Ibn Dāwūd al-Isbahāni (Bagdad, 868-909) kannte die „platonische Liebe,“ — aber natürlich nicht so, wie der Ausdruck heute verstanden wird. In seinem Kitāb az-Zahra hat er zwei Texte, die etwas mit Plato zu tun haben.

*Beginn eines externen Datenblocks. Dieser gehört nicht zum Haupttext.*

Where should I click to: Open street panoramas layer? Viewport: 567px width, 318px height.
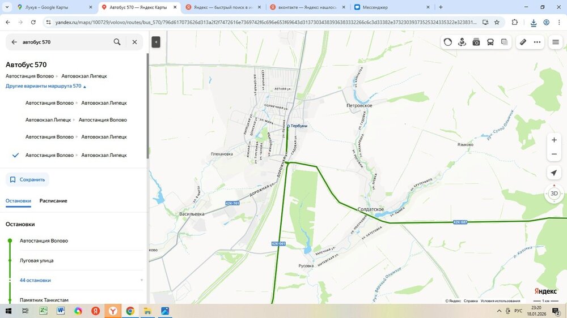[462, 42]
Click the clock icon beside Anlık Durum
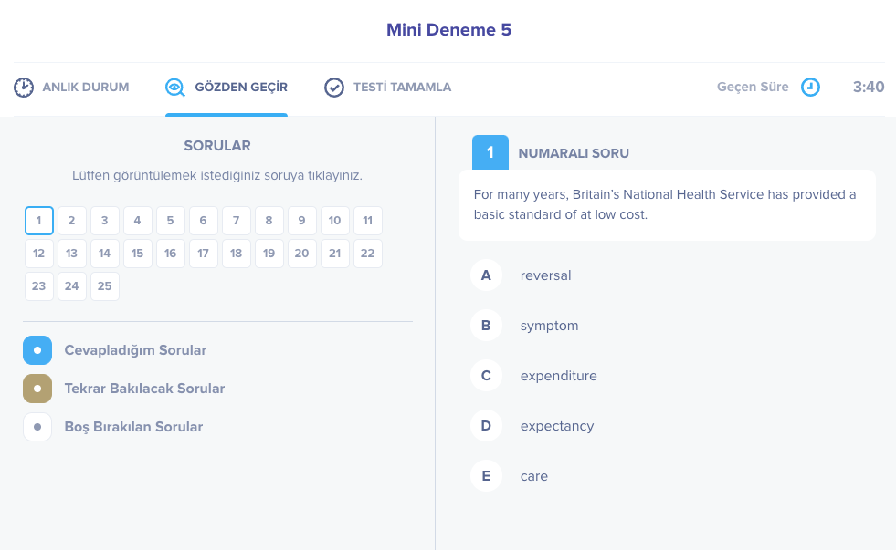This screenshot has height=550, width=896. [24, 88]
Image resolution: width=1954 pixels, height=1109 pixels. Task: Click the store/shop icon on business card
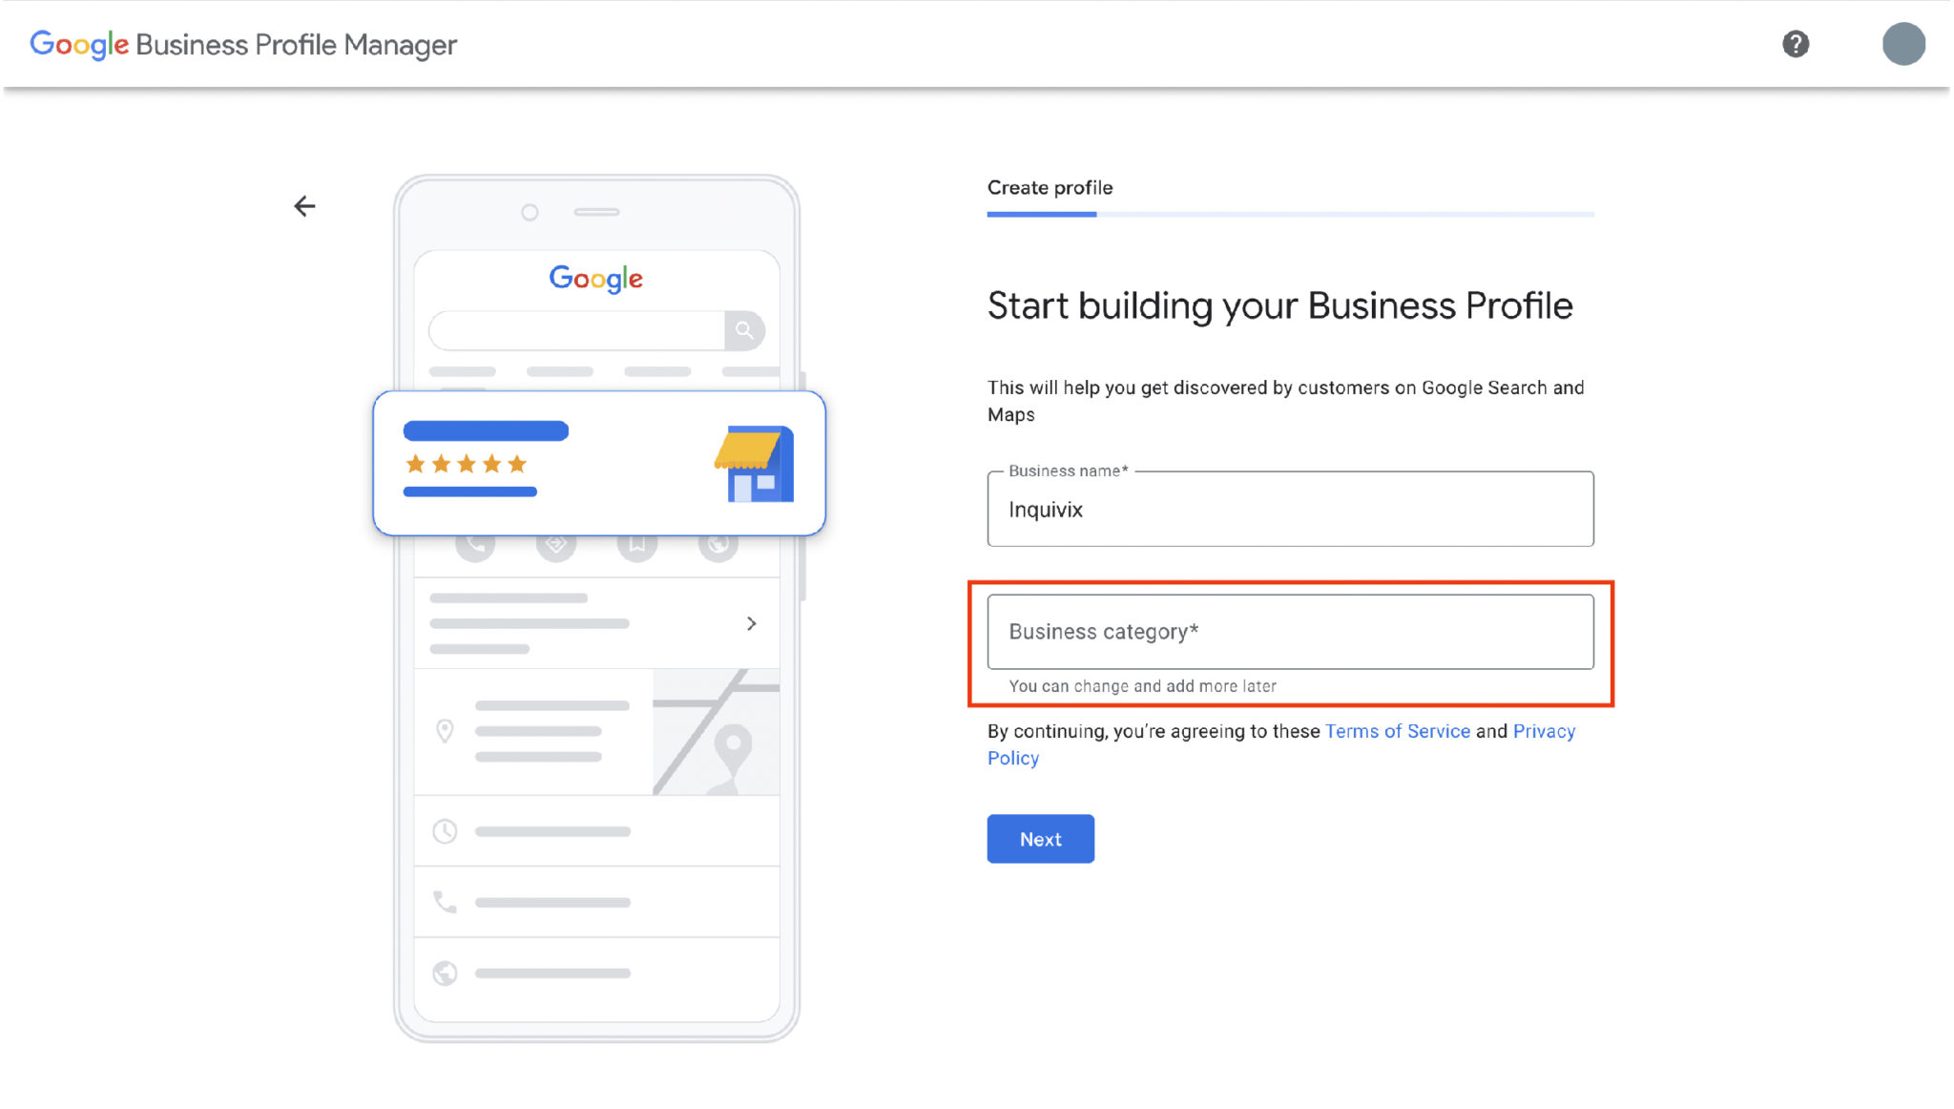pos(755,465)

Im kürzesten Text nennt Ibn Dāwūd Plato als Autor:
- Es wird erzählt, dass Plato gesagt habe: „Ich weiß nicht, was Liebe ist, aber ich weiß, dass sie ein göttlicher Wahnsinn ist, der weder zu loben noch zu tadeln ist.“ 1
Im zweiten Text nennt er den griechischen Philosophen nicht, aber wir müssen unweigerlich an dessen halbierte Menschen und ihre Sehnsucht nach ihrem ursprünglichen Gegenstück denken:2
- Ein Philosoph behauptet, dass Gott jede Seele rund schuf, in der Gestalt einer Kugel, und sie dann in zwei Hälften auseinanderschnitt und jede Hälfte in einen Leib getan hat. [Wenn nun] ein Leib dem Leib begegnet, in dem sich die Hälfte befindet, die von der Hälfte, die er selbst bei sich hat, abgeschnitten war, so entsteht zwischen ihnen leidenschaftliche Liebe, auf Grund ihres früheren Zusammenpassens. Die Anziehungskraft ist bei Menschen stärker oder schwächer, je nach der Subtilität ihrer Natur.3
Bekannt ist die Kritik des Ibn Hazm al-Andalusī (994–1064) an der Theorie der halben Kugeln:
- Über das Wesen der Liebe gibt es verschiedene Theorien, die von ihren Verfechtern ausführlich dargestellt worden sind. Meine eigene Auffassung ist, daß die Liebe eine Vereinigung von den in dieser Schöpfung getrennten Seelenteilen in ihrem höheren Ursprungselement ist, u.z. nicht so, daß die Seelen in Teile zerlegte Kugeln sind, die Meinung einiger Philosophen, wie sie Muhammad ibn Dawud wiedergibt, sondern in der Weise, daß die beiderseitigen bewegenden Kräfte in der Heimstatt ihrer höheren Welt gleichartig und nach ihrer Bildungsart verwandt sind.4
Aber auch das Kitāb az-Zahra selbst hat in einer der drei Handschriften einen kritischen Kommentar dazu, den Ibn Hazm offensichtlich nicht kannte. Es ist unklar, ob dieser vom Verfasser oder von einem Abschreiber stammt:
- Gegen ihn ist einzuwenden: Wenn wir jemanden finden, der eine andere Person leidenschaftlich liebt, und der Liebhaber stirbt dann vor Liebe, aber die andere Person stirbt vor Hass dem Liebhaber gegenüber, wie war seine Hälfte dann abgeschnitten?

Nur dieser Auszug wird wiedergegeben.